_What is expected_
Please state the number of lines in the records below that contain the string "computer", and nothing further.

━━━━━ Entries shown

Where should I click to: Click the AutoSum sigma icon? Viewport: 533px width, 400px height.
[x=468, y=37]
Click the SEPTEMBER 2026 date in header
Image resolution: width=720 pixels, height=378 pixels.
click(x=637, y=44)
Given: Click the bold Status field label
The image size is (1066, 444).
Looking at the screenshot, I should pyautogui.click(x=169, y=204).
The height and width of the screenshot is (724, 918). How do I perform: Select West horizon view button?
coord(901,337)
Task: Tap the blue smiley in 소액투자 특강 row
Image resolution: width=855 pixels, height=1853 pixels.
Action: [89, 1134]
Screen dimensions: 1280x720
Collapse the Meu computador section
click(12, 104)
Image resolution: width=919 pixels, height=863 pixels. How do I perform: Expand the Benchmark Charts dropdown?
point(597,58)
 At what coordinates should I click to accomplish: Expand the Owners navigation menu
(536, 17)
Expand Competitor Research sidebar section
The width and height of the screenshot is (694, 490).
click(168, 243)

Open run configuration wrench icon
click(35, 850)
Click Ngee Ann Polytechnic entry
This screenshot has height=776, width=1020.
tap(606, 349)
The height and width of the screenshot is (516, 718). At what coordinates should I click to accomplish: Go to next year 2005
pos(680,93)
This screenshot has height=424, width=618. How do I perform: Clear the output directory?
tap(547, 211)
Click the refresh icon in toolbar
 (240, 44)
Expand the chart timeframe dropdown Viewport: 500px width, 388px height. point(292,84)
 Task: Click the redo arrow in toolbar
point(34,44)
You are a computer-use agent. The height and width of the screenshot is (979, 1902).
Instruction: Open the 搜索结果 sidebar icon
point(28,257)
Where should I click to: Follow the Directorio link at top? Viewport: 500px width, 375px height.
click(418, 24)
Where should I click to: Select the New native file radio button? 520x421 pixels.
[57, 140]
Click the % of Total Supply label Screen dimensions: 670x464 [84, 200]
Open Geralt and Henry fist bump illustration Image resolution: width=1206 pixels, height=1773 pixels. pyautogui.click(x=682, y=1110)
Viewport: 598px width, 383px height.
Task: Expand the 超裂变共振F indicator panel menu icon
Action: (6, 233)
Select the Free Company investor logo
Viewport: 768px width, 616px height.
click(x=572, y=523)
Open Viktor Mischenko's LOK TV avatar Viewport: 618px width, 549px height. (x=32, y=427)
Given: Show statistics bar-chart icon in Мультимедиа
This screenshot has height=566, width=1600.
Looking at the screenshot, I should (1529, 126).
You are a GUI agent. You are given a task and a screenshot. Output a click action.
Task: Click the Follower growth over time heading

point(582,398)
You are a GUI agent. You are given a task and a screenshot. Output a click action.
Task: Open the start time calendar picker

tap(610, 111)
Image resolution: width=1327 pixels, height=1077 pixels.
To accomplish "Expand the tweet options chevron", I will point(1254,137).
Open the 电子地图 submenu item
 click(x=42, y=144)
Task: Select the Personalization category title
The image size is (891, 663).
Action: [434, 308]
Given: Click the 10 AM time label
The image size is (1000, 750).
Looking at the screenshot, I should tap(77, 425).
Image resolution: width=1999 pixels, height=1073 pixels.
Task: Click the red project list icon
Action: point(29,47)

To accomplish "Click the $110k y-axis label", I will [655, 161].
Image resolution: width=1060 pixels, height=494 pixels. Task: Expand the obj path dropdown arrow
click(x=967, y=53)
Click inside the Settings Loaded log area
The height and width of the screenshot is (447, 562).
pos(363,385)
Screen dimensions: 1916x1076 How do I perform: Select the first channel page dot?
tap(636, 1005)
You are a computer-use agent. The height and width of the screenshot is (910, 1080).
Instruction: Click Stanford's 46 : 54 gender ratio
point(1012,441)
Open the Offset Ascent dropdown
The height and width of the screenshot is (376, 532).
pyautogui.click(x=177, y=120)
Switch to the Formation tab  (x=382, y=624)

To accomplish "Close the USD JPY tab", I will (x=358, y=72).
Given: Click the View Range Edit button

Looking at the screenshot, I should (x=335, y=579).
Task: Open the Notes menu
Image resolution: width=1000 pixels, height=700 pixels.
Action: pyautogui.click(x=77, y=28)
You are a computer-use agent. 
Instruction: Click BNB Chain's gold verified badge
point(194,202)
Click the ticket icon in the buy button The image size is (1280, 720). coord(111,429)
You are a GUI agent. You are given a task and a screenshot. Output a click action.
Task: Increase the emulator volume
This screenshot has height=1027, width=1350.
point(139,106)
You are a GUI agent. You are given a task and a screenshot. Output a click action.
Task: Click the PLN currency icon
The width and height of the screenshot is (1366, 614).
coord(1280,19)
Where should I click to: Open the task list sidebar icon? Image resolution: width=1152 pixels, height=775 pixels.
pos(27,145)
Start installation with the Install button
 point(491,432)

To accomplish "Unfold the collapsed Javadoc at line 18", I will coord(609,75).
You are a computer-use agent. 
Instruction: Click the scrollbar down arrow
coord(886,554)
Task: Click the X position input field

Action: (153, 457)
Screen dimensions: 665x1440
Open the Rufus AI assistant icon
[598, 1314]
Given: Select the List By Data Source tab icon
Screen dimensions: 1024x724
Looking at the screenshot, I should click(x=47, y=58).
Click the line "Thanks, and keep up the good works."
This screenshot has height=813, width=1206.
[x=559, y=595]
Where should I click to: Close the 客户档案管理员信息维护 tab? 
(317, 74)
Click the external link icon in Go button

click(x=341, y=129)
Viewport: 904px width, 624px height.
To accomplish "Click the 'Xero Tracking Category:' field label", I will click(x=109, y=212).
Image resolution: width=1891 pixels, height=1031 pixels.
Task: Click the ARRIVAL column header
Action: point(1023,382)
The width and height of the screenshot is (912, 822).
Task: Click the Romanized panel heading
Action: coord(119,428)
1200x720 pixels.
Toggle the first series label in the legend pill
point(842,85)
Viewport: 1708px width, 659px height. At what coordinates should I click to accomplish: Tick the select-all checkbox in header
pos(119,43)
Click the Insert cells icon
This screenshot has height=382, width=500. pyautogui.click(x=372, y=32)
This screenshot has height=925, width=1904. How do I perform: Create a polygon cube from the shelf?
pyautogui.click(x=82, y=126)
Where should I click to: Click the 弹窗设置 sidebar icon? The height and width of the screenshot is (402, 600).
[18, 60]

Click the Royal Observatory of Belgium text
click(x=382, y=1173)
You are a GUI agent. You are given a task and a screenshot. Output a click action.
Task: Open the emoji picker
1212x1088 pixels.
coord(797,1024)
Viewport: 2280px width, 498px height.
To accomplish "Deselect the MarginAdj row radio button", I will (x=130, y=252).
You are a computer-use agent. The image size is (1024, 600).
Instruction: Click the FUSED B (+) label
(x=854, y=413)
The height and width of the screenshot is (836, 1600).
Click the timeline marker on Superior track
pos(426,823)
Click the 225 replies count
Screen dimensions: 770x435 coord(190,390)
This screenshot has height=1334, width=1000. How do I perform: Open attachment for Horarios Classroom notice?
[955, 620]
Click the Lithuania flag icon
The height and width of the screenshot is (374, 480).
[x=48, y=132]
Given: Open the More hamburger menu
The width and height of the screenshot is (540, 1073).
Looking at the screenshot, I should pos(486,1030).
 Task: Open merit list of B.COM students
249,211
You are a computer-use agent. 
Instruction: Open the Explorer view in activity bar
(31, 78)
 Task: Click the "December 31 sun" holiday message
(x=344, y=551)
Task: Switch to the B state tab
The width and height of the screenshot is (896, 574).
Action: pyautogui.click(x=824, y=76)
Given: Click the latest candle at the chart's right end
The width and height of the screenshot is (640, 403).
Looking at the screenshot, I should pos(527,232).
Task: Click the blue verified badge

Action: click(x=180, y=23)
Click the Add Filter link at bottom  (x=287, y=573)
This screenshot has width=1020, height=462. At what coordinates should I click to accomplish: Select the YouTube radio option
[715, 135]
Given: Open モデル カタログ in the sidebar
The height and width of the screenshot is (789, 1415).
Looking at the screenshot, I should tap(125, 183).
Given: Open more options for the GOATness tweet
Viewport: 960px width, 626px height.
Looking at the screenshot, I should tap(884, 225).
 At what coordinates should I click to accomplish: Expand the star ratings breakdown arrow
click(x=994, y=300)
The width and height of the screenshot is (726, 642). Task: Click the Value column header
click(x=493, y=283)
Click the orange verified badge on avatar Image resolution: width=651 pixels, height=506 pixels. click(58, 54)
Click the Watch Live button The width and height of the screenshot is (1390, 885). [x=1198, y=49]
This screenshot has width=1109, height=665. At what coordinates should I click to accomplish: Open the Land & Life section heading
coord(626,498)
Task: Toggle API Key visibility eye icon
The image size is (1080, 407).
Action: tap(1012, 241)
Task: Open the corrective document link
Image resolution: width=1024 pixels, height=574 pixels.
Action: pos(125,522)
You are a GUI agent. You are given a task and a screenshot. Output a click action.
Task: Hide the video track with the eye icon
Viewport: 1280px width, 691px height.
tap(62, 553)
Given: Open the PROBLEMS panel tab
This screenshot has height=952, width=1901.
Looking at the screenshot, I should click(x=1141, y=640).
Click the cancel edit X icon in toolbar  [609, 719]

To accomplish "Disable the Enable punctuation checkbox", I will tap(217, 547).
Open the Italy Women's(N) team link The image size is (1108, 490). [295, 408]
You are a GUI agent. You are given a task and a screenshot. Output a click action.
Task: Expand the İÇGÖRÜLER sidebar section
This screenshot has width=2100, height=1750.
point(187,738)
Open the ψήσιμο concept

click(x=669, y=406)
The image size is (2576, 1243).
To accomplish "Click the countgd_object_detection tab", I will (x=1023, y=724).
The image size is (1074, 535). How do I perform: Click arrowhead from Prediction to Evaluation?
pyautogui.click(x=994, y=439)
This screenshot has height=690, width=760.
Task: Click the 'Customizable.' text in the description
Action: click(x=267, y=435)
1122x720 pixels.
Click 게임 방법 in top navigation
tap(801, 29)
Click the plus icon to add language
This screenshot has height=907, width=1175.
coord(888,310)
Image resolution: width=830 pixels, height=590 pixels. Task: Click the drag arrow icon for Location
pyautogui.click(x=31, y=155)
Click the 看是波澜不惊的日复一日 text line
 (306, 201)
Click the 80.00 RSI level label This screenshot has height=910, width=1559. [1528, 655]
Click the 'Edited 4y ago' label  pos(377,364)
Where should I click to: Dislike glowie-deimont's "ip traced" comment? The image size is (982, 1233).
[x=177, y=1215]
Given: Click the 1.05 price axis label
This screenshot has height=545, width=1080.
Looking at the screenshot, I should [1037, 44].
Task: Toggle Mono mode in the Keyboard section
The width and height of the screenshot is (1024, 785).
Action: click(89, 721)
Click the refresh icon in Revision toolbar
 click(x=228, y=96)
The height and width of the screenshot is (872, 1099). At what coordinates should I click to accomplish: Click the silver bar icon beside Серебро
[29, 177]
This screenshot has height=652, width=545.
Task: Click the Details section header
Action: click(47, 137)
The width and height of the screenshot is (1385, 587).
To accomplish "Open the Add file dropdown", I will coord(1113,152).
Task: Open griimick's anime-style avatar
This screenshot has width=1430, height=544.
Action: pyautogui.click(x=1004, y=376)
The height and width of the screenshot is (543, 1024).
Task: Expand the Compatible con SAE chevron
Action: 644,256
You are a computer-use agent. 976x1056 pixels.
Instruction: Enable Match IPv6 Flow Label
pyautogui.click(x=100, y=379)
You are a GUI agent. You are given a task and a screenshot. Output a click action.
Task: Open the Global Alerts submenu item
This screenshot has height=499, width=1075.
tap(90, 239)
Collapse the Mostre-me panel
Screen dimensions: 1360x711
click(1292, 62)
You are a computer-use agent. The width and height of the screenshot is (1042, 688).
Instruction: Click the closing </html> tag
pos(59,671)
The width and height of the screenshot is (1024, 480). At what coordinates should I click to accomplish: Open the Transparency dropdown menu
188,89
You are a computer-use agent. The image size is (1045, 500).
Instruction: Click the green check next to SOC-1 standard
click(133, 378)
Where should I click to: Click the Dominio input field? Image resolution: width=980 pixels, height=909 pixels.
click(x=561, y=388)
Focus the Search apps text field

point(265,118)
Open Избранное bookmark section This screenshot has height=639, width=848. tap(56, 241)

━━━━━━━━━━

_Answer for the task_
9